*** Begin section ***

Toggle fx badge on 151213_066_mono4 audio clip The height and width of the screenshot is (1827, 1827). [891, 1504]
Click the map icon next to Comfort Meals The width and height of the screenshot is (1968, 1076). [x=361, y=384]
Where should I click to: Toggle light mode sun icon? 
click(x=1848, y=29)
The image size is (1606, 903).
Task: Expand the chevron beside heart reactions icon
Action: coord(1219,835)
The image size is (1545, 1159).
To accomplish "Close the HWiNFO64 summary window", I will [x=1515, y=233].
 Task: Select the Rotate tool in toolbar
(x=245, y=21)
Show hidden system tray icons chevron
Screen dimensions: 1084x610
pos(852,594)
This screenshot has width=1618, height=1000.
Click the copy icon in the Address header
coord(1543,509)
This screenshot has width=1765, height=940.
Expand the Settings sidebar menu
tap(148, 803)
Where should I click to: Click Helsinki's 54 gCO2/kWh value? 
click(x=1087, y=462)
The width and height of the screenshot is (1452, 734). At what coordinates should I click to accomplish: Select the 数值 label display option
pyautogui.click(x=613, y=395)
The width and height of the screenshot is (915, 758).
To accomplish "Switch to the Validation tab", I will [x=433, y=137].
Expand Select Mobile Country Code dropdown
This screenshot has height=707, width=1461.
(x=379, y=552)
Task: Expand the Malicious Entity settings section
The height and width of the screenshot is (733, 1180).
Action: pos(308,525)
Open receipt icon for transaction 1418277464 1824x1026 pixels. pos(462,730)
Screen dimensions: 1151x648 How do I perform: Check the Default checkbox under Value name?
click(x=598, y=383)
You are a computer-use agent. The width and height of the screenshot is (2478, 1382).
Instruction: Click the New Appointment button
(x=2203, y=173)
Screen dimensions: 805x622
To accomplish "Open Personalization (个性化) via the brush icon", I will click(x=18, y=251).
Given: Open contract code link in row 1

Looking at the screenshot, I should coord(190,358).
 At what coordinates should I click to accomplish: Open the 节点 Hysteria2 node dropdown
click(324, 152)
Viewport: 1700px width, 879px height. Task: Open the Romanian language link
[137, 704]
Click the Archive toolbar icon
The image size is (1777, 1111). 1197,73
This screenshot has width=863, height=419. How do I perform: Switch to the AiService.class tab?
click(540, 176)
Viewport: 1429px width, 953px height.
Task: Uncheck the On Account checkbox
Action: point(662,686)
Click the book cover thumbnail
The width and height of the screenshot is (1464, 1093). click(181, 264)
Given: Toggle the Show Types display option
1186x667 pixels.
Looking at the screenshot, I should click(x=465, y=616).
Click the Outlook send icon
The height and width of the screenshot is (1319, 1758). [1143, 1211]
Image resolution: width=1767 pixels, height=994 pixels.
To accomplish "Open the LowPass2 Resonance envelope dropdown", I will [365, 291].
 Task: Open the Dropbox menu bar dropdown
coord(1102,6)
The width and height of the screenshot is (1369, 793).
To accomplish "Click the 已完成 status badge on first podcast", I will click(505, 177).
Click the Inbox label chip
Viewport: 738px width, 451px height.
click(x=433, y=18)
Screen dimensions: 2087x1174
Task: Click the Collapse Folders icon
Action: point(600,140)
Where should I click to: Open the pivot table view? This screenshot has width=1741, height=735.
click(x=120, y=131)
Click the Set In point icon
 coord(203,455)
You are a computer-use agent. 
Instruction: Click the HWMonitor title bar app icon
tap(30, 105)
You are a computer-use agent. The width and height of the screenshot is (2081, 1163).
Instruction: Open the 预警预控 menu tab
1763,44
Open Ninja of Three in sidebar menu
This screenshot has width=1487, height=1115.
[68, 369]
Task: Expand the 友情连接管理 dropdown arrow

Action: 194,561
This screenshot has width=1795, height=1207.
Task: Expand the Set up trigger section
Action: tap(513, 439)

*** End section ***

# What you will do
Locate "This screenshot has width=863, height=419." in the data above. Then repeat, exactly, its line and each line after it through the last, adding nothing.

# Solution
This screenshot has width=863, height=419. How do I perform: Switch to the AiService.class tab?
click(540, 176)
Viewport: 1429px width, 953px height.
Task: Uncheck the On Account checkbox
Action: point(662,686)
Click the book cover thumbnail
The width and height of the screenshot is (1464, 1093). click(181, 264)
Given: Toggle the Show Types display option
1186x667 pixels.
Looking at the screenshot, I should click(x=465, y=616).
Click the Outlook send icon
The height and width of the screenshot is (1319, 1758). [1143, 1211]
Image resolution: width=1767 pixels, height=994 pixels.
To accomplish "Open the LowPass2 Resonance envelope dropdown", I will [365, 291].
 Task: Open the Dropbox menu bar dropdown
coord(1102,6)
The width and height of the screenshot is (1369, 793).
To accomplish "Click the 已完成 status badge on first podcast", I will click(505, 177).
Click the Inbox label chip
Viewport: 738px width, 451px height.
click(x=433, y=18)
Screen dimensions: 2087x1174
Task: Click the Collapse Folders icon
Action: point(600,140)
Where should I click to: Open the pivot table view? This screenshot has width=1741, height=735.
click(x=120, y=131)
Click the Set In point icon
 coord(203,455)
You are a computer-use agent. 
Instruction: Click the HWMonitor title bar app icon
tap(30, 105)
You are a computer-use agent. The width and height of the screenshot is (2081, 1163).
Instruction: Open the 预警预控 menu tab
1763,44
Open Ninja of Three in sidebar menu
This screenshot has width=1487, height=1115.
[68, 369]
Task: Expand the 友情连接管理 dropdown arrow

Action: 194,561
This screenshot has width=1795, height=1207.
Task: Expand the Set up trigger section
Action: tap(513, 439)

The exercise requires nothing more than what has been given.